[Collected data entries]
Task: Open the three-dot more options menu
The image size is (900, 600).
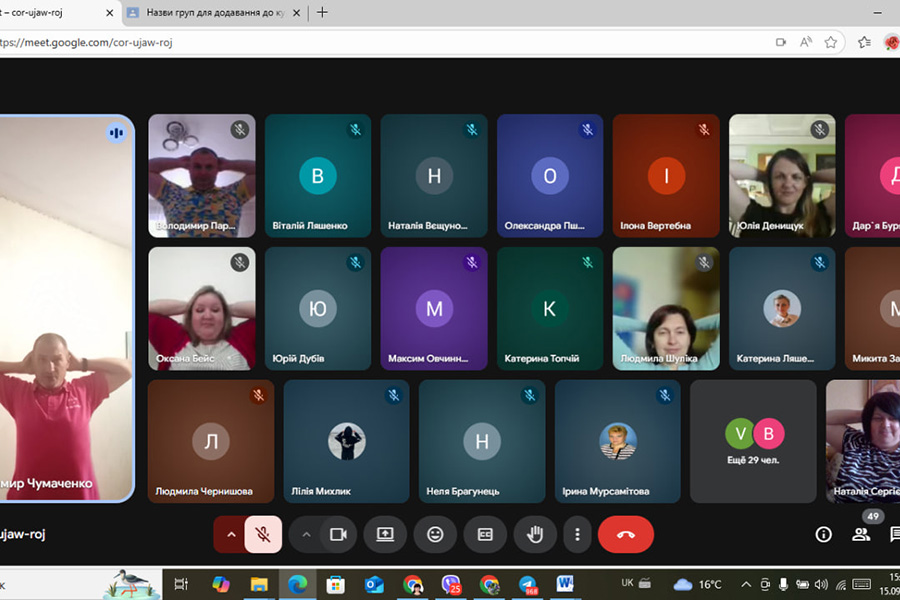Action: point(577,535)
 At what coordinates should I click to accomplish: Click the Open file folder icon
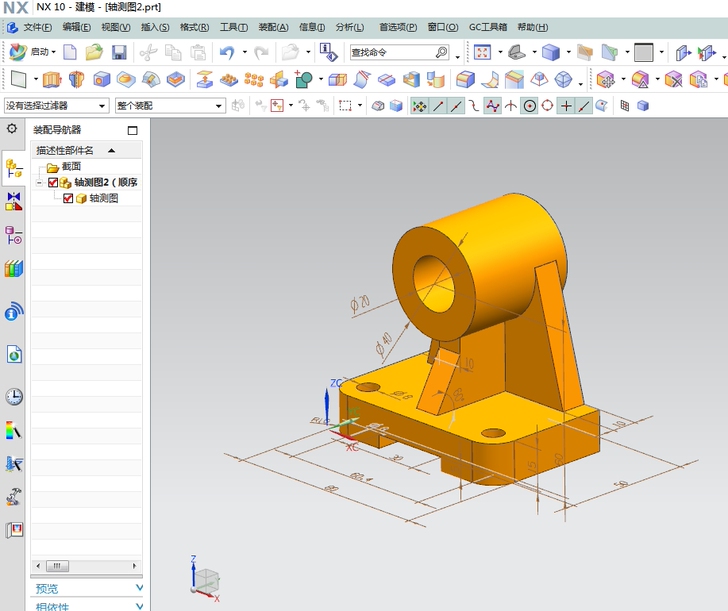coord(94,52)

» **Brief**
Omit the pictures; restate every entry word for word.

» **Solution**
Task: Open the three-dot more options menu
The image size is (900, 600).
Action: point(577,535)
 At what coordinates should I click to accomplish: Click the Open file folder icon
coord(94,52)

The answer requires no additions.